** PROBLEM **
Please return every line below that contains the word "link". Treat uppercase and lowercase letters as different.

** ITEMS **
· · · ·

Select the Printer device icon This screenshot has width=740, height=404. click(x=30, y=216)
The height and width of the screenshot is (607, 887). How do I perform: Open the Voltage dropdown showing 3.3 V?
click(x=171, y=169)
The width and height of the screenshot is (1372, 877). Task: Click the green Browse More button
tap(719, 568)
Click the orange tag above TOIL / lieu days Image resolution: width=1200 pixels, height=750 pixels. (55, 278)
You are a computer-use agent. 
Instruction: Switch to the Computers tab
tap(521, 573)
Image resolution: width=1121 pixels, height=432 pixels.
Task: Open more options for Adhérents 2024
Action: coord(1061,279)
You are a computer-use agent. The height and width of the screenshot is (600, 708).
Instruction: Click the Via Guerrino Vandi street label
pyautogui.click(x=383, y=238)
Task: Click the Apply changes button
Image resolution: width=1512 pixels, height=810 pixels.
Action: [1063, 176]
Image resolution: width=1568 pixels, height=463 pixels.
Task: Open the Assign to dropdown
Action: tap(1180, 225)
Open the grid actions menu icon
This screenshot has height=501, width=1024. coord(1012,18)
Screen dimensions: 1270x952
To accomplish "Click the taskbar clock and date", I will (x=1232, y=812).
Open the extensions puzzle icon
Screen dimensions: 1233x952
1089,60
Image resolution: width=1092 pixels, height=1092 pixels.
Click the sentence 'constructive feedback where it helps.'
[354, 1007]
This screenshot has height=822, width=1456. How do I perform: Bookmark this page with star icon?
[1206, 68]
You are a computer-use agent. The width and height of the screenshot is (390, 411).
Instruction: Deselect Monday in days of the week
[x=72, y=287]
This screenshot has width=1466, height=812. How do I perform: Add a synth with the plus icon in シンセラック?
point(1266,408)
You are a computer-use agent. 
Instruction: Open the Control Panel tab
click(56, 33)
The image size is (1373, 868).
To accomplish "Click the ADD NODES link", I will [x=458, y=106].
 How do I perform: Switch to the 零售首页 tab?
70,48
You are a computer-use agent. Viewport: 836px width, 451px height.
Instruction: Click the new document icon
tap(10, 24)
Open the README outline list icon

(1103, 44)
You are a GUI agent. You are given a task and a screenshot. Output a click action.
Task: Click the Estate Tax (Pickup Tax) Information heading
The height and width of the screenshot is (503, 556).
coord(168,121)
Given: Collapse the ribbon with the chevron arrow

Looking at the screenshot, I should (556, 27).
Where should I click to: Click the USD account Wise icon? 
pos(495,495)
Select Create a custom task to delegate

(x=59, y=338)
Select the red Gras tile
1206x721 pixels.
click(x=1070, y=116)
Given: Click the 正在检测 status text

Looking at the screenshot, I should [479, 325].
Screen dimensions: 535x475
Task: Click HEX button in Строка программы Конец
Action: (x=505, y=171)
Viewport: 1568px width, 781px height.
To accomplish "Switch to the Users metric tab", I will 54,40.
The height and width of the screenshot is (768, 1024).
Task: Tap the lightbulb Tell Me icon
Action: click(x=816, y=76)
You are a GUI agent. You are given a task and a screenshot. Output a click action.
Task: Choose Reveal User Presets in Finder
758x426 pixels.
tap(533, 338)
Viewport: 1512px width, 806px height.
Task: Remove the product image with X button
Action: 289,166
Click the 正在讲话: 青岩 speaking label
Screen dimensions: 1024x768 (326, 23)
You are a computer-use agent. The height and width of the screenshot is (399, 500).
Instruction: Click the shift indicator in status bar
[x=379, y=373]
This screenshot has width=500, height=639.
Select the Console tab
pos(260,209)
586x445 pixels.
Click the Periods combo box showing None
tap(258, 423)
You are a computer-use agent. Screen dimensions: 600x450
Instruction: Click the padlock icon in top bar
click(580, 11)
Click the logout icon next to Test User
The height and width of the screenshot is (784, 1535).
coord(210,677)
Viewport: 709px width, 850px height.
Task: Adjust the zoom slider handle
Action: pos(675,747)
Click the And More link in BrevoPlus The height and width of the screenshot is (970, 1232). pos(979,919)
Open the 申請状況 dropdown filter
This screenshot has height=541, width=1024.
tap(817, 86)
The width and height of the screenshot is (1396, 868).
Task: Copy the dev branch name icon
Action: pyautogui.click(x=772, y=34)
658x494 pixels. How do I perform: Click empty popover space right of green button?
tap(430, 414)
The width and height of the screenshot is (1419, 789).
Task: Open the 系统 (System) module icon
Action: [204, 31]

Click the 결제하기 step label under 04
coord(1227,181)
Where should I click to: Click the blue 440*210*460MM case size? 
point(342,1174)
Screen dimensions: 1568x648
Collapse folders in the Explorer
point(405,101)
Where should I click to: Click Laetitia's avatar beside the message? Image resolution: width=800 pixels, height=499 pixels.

· · · ·

** THE COMPLETED TASK **
To accomplish "Click the ADD NODES link", I will [x=458, y=106].
Click the And More link in BrevoPlus The height and width of the screenshot is (970, 1232). pos(979,919)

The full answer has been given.